Talking Tech: Safe Vs. Secure

Transient

Let’s face it, techs have their own colloquialisms which sound like gibberish to even a well educated person. This phenomenon is the result of one of the oldest maxims of language: he who discovers or invents it gets to name it. Since any programmer can write a program, and, by extension, name it [and its features], talking tech has become its own mix of everyday objects, invented terms, and strange hybrids therein. Many tech terms follow inferred rules found elsewhere in English while others do nothing of the sort. For example a desktop computer sits on the top of a desk while a laptop computer sits on your lap. There are, however, many tech terms which are homonyms in English but differ greatly when brought into the context of a tech discussion. Safe Vs. Secure

One of the most important practices in information technology is the regular backup of the data we entrust to our computers.

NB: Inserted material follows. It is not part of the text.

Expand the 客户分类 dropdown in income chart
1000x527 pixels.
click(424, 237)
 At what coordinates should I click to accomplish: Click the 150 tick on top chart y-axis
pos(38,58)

Although there are many approaches to data backup, they all share a common goal: keep your data both safe and secure. Since safe and secure sound appealing to the marketers of the world, the terms are used largely in tandem but occasionally are used interchangeably. That’s a major mistake! Not all secure data is safely stored and very few consumer grade backup solutions are secure. Let me elaborate.

Safe data, by definition is data which has been stored in a way which ensures that it is both readily available for restoration and stored redundantly such that a single backup’s failure does not result in data loss.

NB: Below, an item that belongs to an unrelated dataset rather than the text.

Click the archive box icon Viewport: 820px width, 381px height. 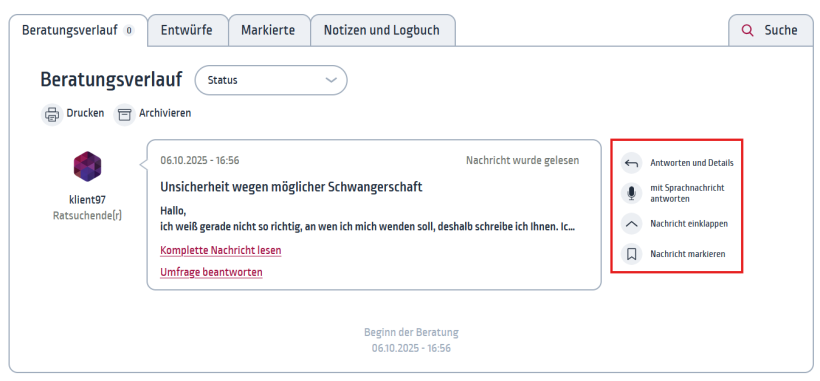coord(124,114)
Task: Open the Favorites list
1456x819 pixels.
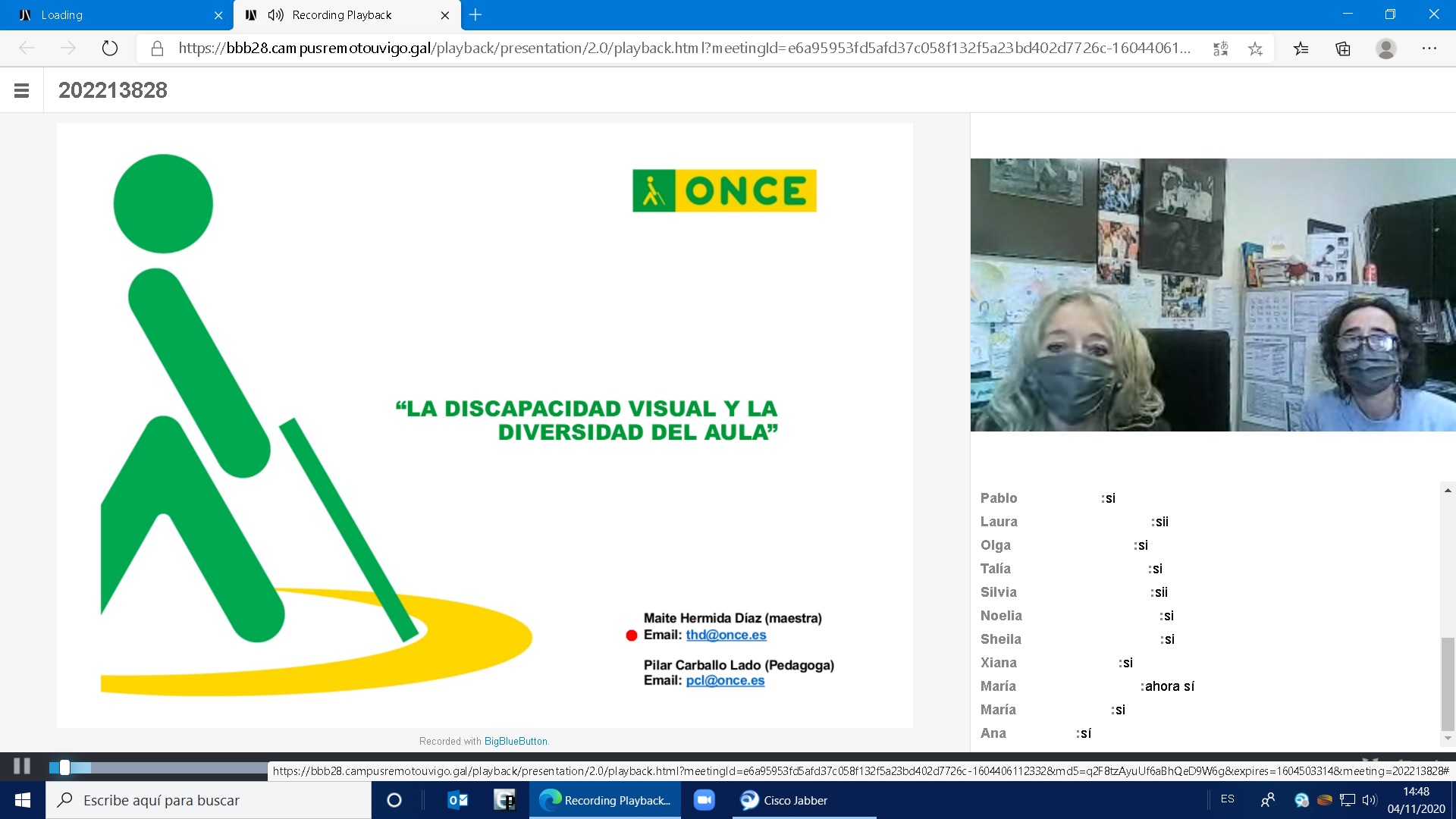Action: pos(1301,48)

Secure data, by definition refers to a specific method by which any data (either primary or backup) is stored such that it is not accessible by anyone other than its creator and intended recipients. Encrypted files cannot be accessed by those without the password to unlock those files. Yet, encryption of data does not ensure the safety of said data. Here’s a real-world scenario.

You have data on a desktop at work and a laptop at home. To transfer files between home and work, you use an encrypted jump drive which requires a password to access its contents. The jump-drive and its data are secure but not safe because it is entirely possible to lose the jump drive during your commute. If you lose the drive, it may not be accessible to the person who finds it, but if the only copy of that data is on the drive, your lost drive is just as useless to you as it would be to its new owner!

Here’s another example.

You have a network attached storage drive or public folder at work which you regularly access from home which doesn’t have a password protecting it. The lack of security is to ensure it is easy for you and your co-workers to access their publicly available files from anywhere. Since the data exists on both your home computer and at work, it can be assumed that the data is safe from common pitfalls such as hard drive failure, fire, electrical surges, etc. The data is, however, not the least bit secure since anybody, employee or not, can access the publicly available folder. In a sentence: We back data up to keep it safe and we encrypt it to be sure it is secure from others.